[To-do list]
a: Reproduce everything in the forum posts on sampling from "Ill Muzikoligist" down to "in the day).".
b: List every song title mentioned in the forum posts on sampling.

[Document extract]
※ ※ ※

Graduate Of The Game
ill o.g.
Battle Points: 1
Yea I'm with ?uest on this one. I do the exact same thing when it comes to samples. I'll know such and such used it, but I love the sample so much that I'll put my own little touch to it but try to never let it see the light of day for fear of people saying I bit such and such and I'm a hater for it. I've heard the stories of how it was back in the day and those stories always ended in the same words "you would be banned from hip hop if you used that". Some of my greatest beats use a sample that someone else has used but they'll never be heard unless someone walks in when I'm zoning out to them and they ask my most feared question..."When did you make that?!".
 

dahkter

Ill Muzikoligist
ill o.g.
Battle Points: 4
It's real interesting material, looking at the big picture of finding and using samples.
There's a lot of talk about websites that ID songs, and compilations that say such and such song as sampled by so and so. Me personally, I remember going into Rock and Soul, talking to DJ Clark Kent, and asking him "what is the sample Pete Rock used in T.R.O.Y.?" I also remember making my first sampled beats in the studio, either looping drums straight off of vinyl, two copies of a beat, crossfading back and forth for 5+minutes straight to two inch tape, or lining up loops on the board, and pitching them up and down so they'd all be on time (no time stretch for loops back in the day).
To me, Reminisce is the greatest flip ever, yeah, Black Sheep used it to on Similac Child, but when you hear the original Tom Scott joint, then here how Pete flipped it, it's just fuckin bannans, especially since the science was brand new, no one had really done that before, it was a brand new art form,. No internet to go learn how to do shit, only way was by someone showing you, watching someone, or fuckin around on your own. Same thing with scratching too (no asiphonics websites or Qbert DVDs)
That's why you gotta keep perspective, in this whole sampling vs synth debate, if people gonna waste they're breath on this pointless bullshit, they at least gotta look back 30 or 40 years, not just 5 or 10. Both have their merits, both are dope when done by people who have something to say musically...

※ ※ ※

[Data section]
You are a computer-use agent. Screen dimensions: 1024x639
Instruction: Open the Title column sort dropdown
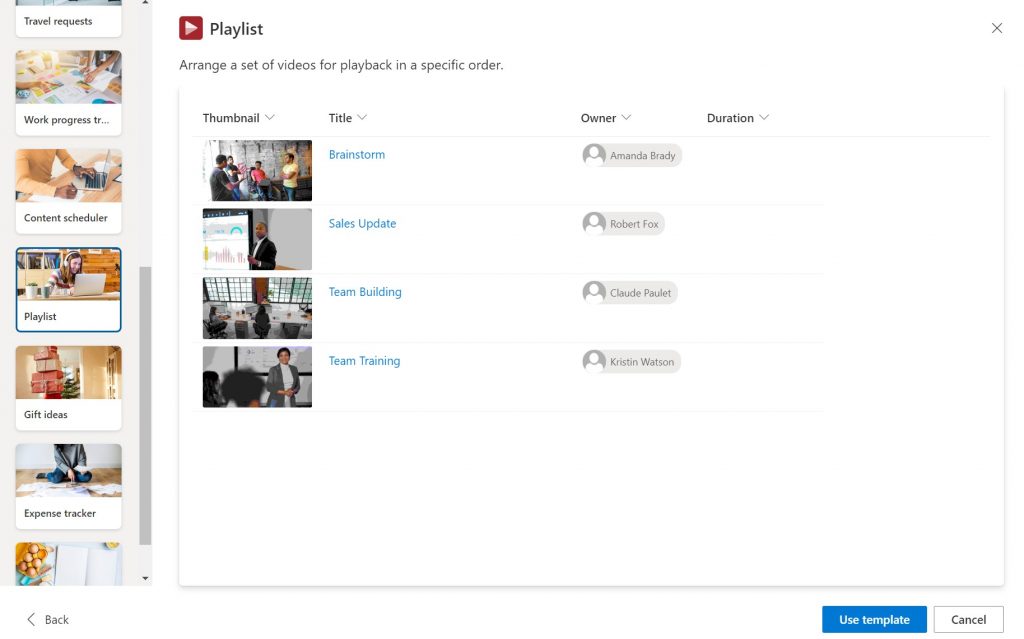pos(362,117)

※ ※ ※

[Solutions]
a:
Ill Muzikoligist
ill o.g.
Battle Points: 4
It's real interesting material, looking at the big picture of finding and using samples.
There's a lot of talk about websites that ID songs, and compilations that say such and such song as sampled by so and so. Me personally, I remember going into Rock and Soul, talking to DJ Clark Kent, and asking him "what is the sample Pete Rock used in T.R.O.Y.?" I also remember making my first sampled beats in the studio, either looping drums straight off of vinyl, two copies of a beat, crossfading back and forth for 5+minutes straight to two inch tape, or lining up loops on the board, and pitching them up and down so they'd all be on time (no time stretch for loops back in the day).

b:
T.R.O.Y.
Reminisce
Similac Child